The problem is that I want to reduce the number of subsequences that it generates.
For example, if I have the following sets:
A = AB12034 B = BA01234 C = AB01234
... my algorithm will currently have the following pairs that occur in each set:
A - 1 B - 1 1 - 2 2 - 3 0 - 3 3 - 4 2 2 3 4 4 3 3 4 4 4 0 0
This is technically correct, but I would like to eliminate some of these pairs. For example, note that 2 always appears after 1 . Therefore, I would like to exclude pairs A2 and B2 (i.e. A and B should not jump directly to 2 ... they should always go through 1 ). In addition, 1 should never go to any number other than 2 , since 2 always happens immediately after it. Also, note that 0 always occurs between B and 3 , so I would like to remove the pair B3 (again, B must always go through 0 before moving to 3 , since all sets have the positions of these three letters as: B < 0 < 3 ).

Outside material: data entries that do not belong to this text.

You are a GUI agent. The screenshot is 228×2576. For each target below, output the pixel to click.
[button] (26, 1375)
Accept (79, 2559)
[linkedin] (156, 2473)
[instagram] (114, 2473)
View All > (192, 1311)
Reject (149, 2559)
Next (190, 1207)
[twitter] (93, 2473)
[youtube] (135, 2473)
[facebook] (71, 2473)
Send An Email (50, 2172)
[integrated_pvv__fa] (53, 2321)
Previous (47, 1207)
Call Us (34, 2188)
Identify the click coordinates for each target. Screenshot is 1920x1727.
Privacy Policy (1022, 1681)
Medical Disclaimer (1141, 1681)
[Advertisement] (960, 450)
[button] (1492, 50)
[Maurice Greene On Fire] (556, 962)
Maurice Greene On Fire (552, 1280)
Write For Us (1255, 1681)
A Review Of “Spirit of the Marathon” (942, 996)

Just to be clear, the current algorithm will find these subsequences: (for brevity, I have included only those that start with A ):
A1234 A124 * A134 * A14 * A234 * A24 * A34 * A4 * A034 A04 *
... and all those marked * must be eliminated.
(correct) pairs that generate the necessary subsequences will be:
A - 1 B - 1 1 - 2 2 - 3 0 - 3 3 - 4 0 0
... and a complete list of subsequences would be:
A1234 A034 B1234 B034 1234 234 034 34
In other words, I'm trying to move from this oriented acyclic graph:

For this:

What algorithm / logic should I use to get rid of these extraneous pairs (i.e. graphs)? Or do you think that my logic in creating pairs in the first place is what needs to be changed?